After taking a one-day break to relate to the tragic events of Aurora, Colorado, President Obama is back on the campaign trail, looking for support among veterans associated with one of the country’s oldest and largest organizations for combat vets.
In Reno, Nevada the President spoke to the Veterans of Foreign Wars at their convention.
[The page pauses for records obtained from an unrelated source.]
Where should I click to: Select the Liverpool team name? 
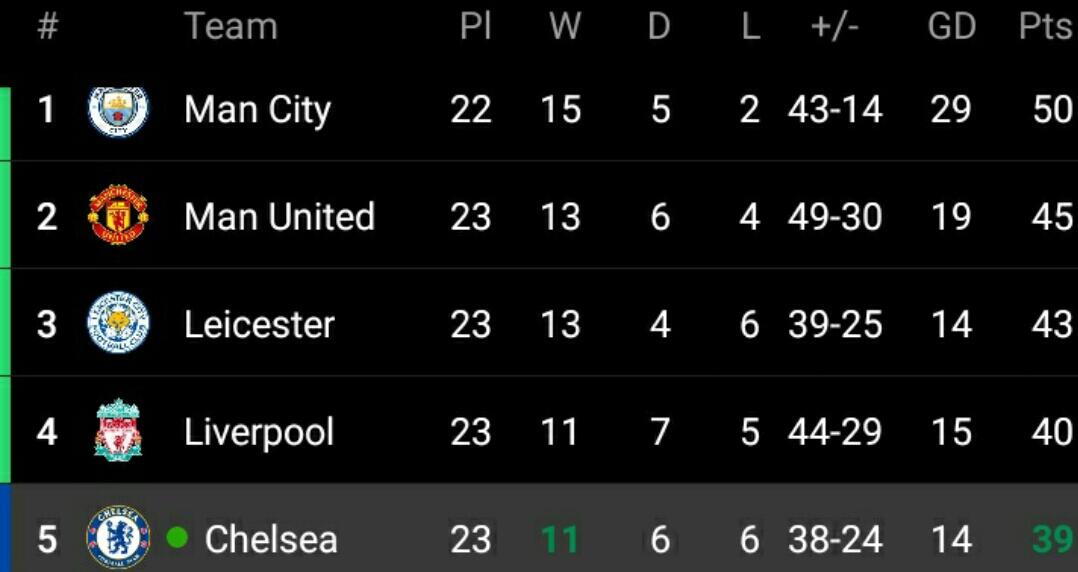coord(259,432)
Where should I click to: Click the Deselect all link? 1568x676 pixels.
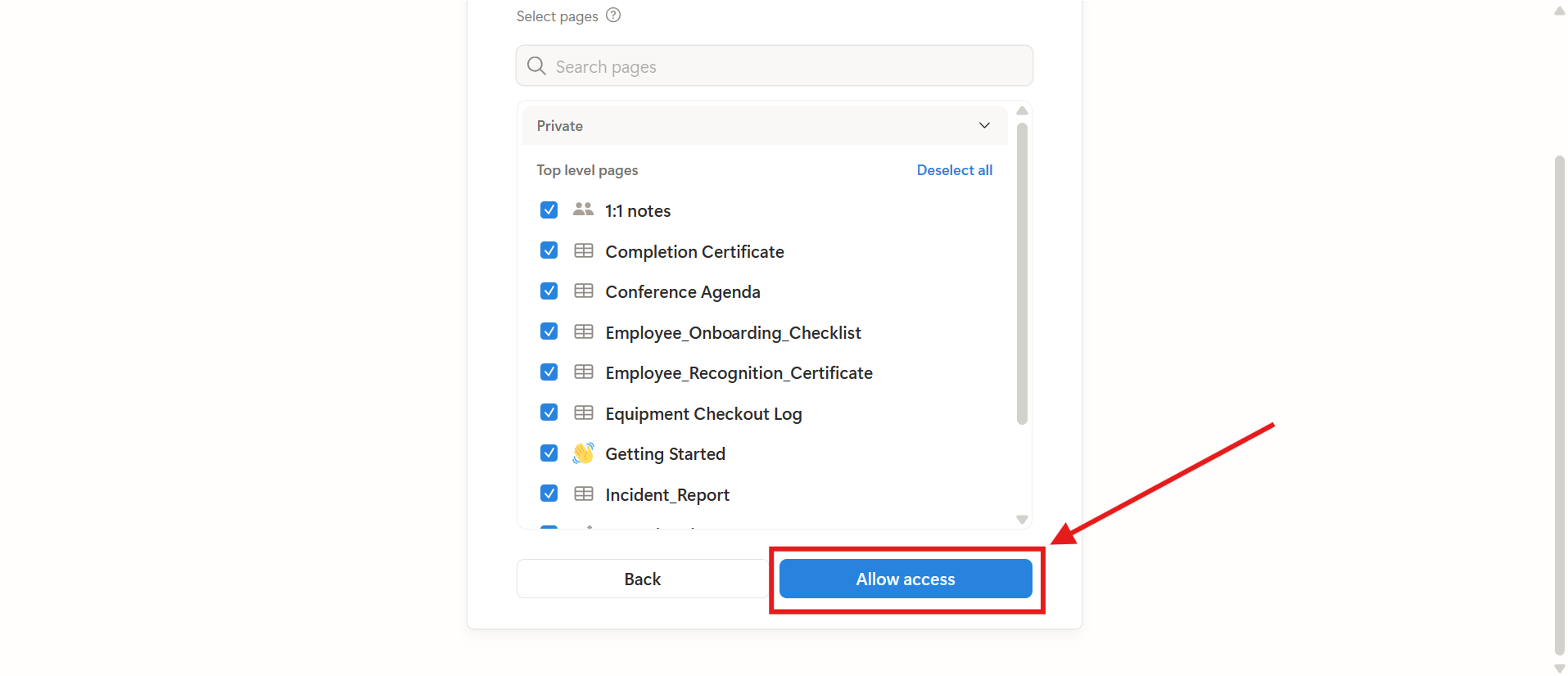(x=954, y=170)
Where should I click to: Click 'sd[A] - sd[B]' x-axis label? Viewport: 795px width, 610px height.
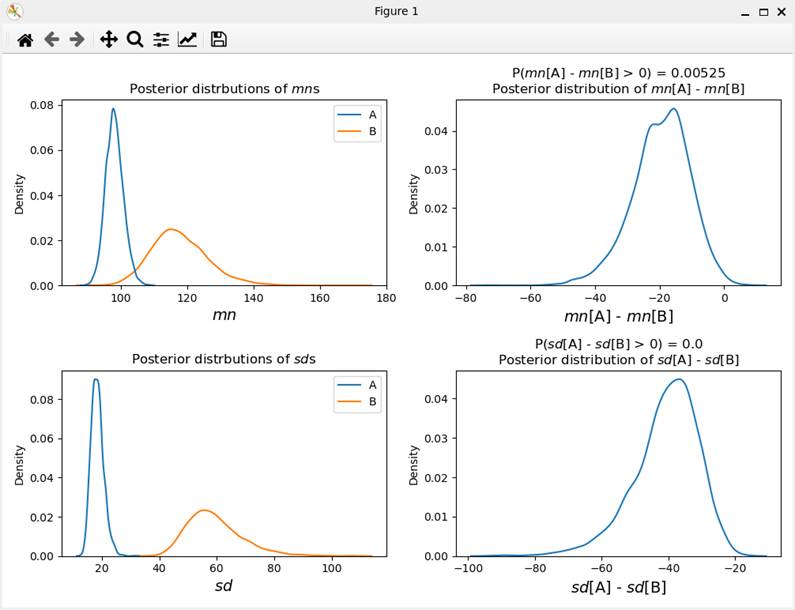(618, 587)
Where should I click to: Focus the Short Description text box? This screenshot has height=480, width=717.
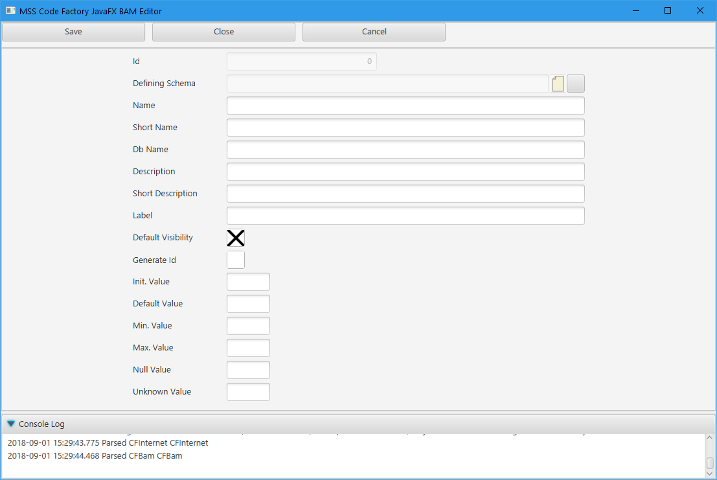[405, 194]
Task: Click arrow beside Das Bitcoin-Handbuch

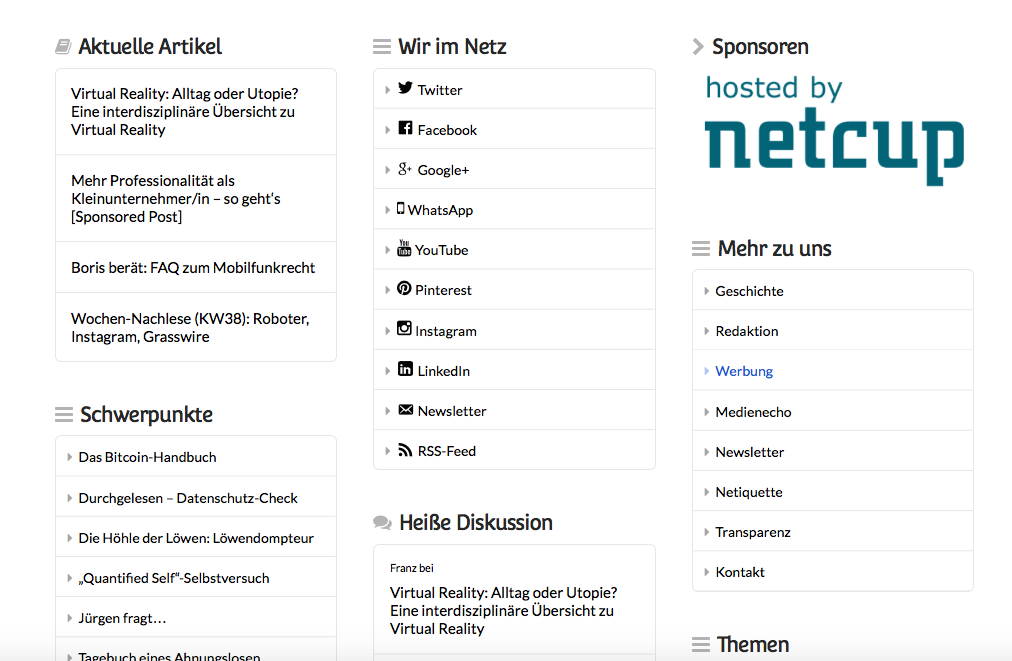Action: pyautogui.click(x=70, y=457)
Re-enforcing what pollsters believe is a high approval rating on foreign affairs and national security for Obama among veterans, the President mentioned ending the Iraq war, scheduling the end of the war in Afghanistan, the search for and killing of Osama bin Laden, and expanding benefits for soldiers returning home, showing his strong support for the issues important to today’s and yesterday’s soldiers.
“As we look ahead to the challenges we face as a nation and the leadership that’s required, you don’t just have my words, you have my deeds,” Obama said. “You have the promises I’ve made and the promises that I’ve kept.”
Nevertheless, it won’t be easy for Obama to get the veterans on his side, and they could make up about 15 percent of the voters as they did in the 2008 elections, a large group in an election that will most likely be decided by a narrow margin.
“Even though the VFW isn’t the sweet spot for the electorate for Barack Obama, it makes sense for him to show his flag, to reach out, to talk to them,” said Stu Rothenberg, editor of the nonpartisan Rothenberg Political Report in Washington. “He knows this isn’t his natural constituency but when you’re president, you do this.”
“I think he’ll still lose them,” Rothenberg said.